→ WORK TO BE COMPLETED
The line containing "Task: Click the" marks the end: copy exactly every line from the start of the records below up to and including it, leaving out pictures.

→ EXERCISE MATERIAL

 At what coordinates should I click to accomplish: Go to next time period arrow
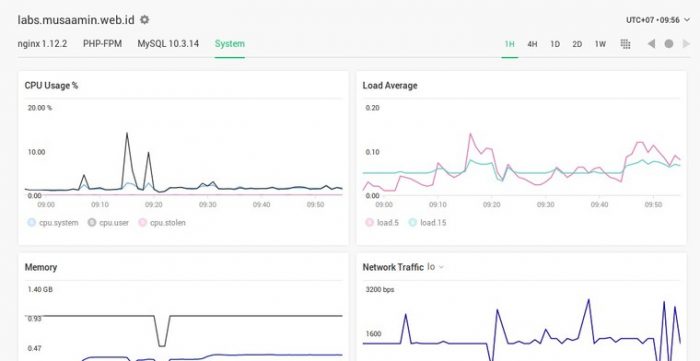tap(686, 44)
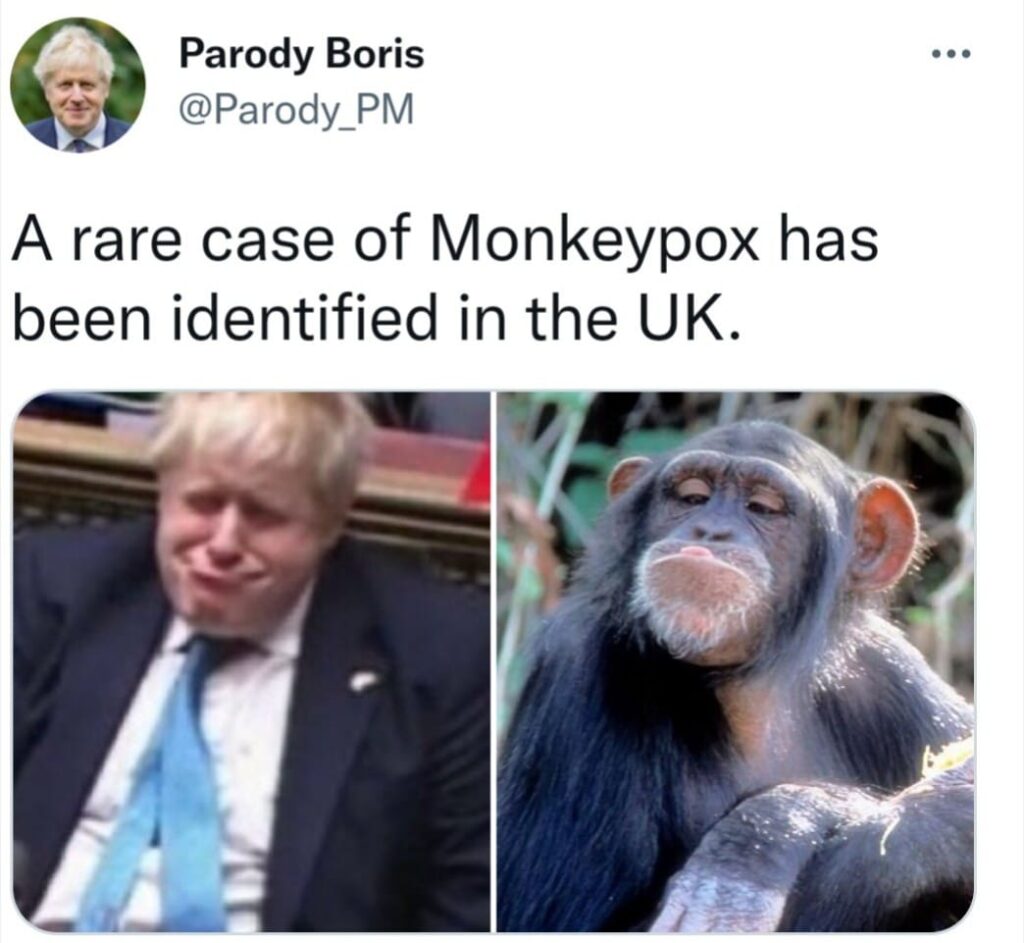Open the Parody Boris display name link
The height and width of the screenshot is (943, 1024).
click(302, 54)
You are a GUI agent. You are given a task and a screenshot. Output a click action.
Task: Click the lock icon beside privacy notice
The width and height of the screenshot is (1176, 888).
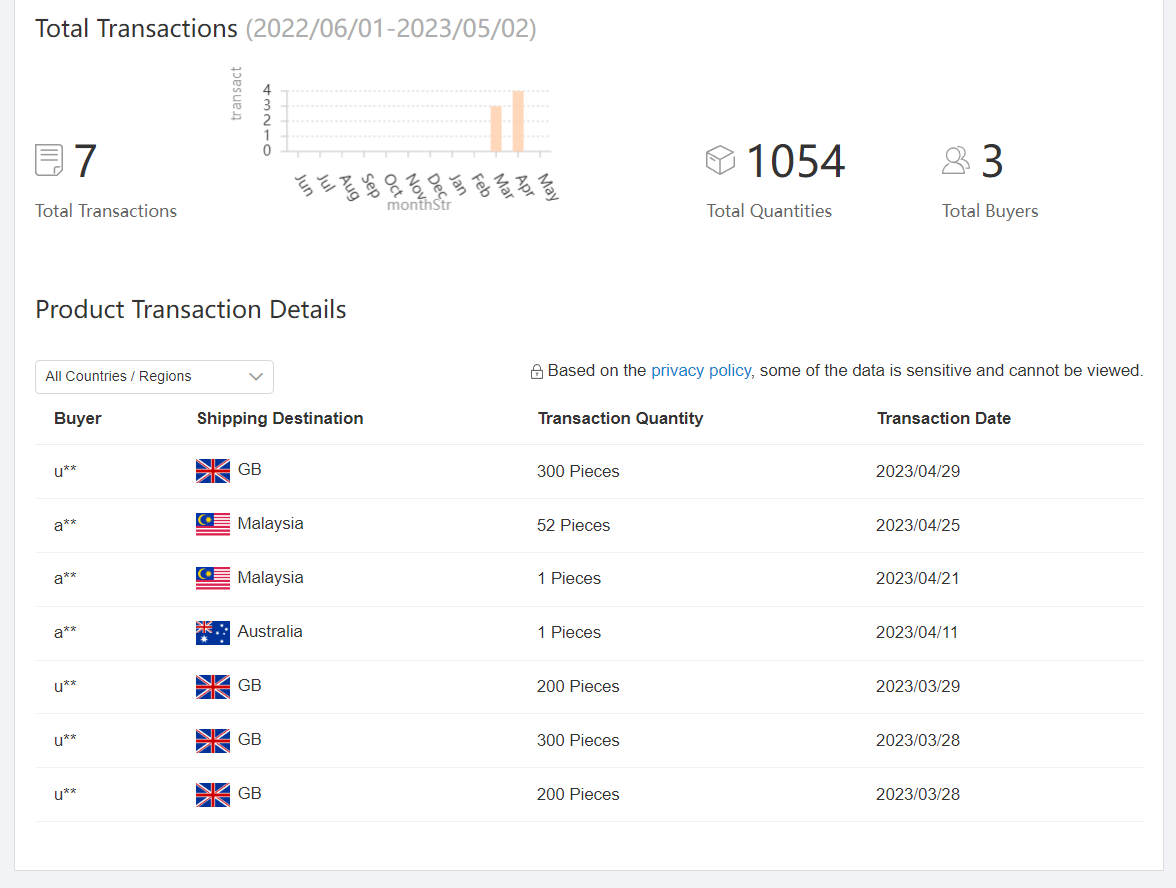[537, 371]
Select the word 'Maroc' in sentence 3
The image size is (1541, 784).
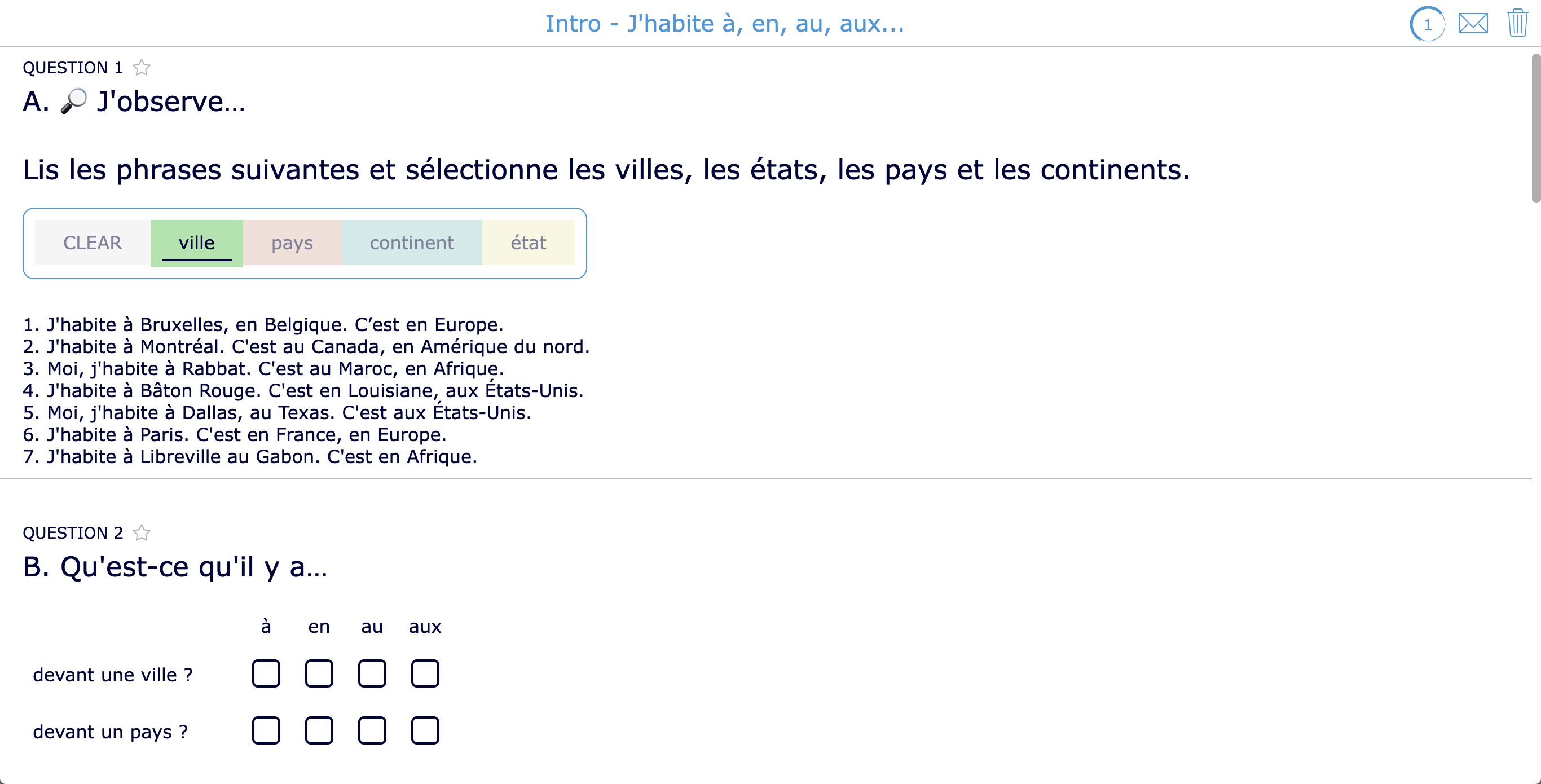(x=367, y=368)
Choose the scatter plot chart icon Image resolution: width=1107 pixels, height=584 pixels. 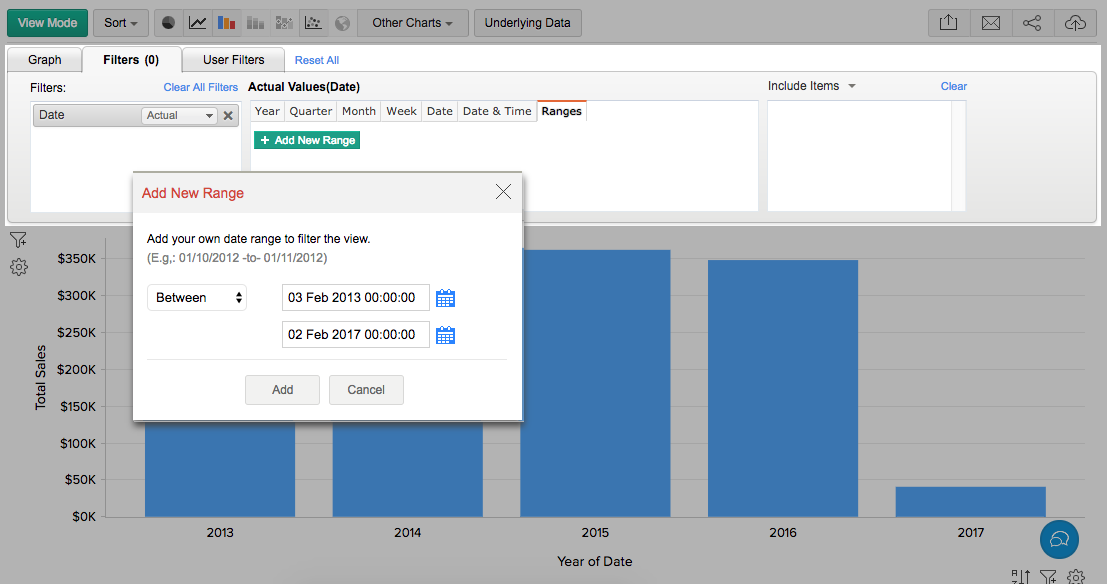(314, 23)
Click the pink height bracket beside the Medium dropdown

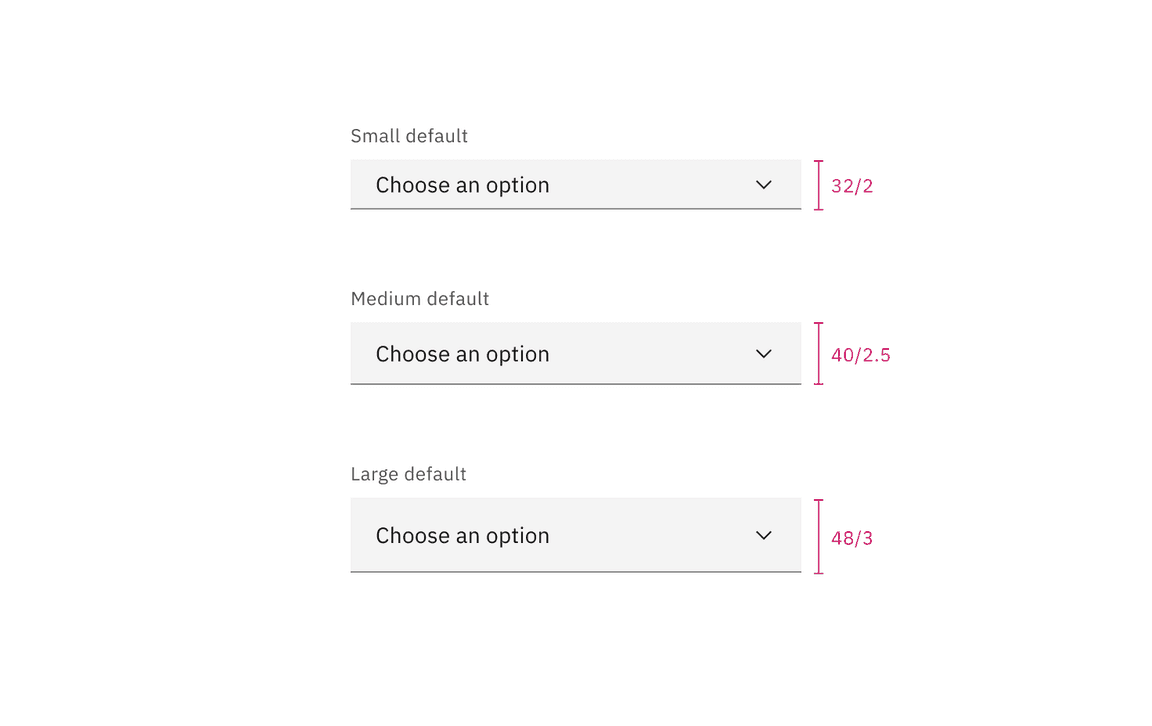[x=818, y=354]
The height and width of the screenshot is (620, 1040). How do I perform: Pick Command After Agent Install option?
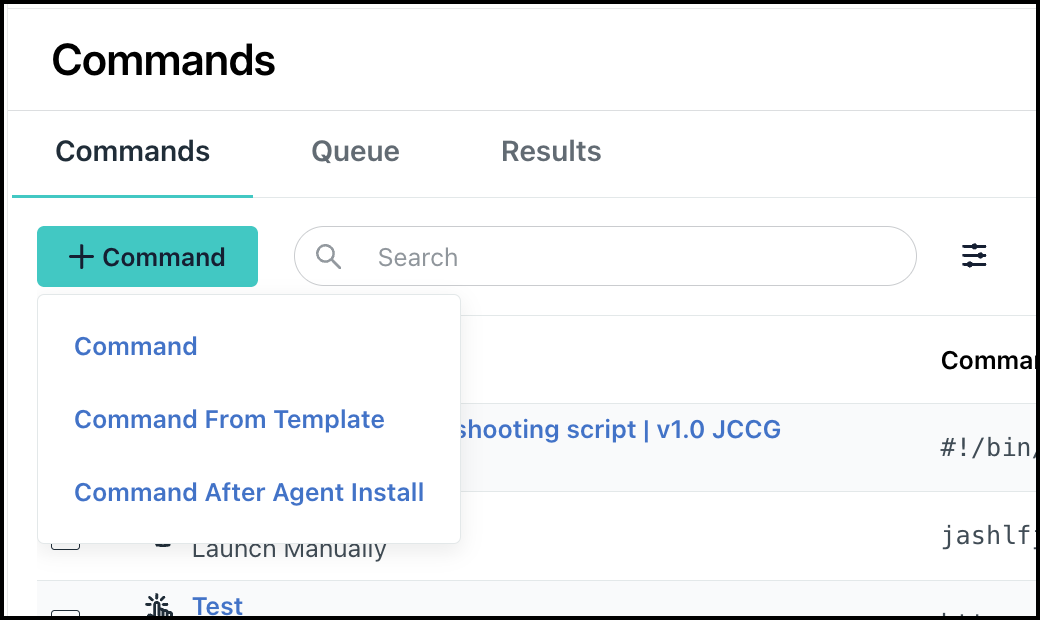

→ ANSWER TO THIS TASK
 At what coordinates should I click to accomplish: Go to next time period arrow
tap(686, 44)
Open the Parody Boris display name link
The height and width of the screenshot is (943, 1024).
click(302, 54)
You are a GUI agent. You are given a task and a screenshot. Output a click action.
Task: Click the lock icon beside privacy notice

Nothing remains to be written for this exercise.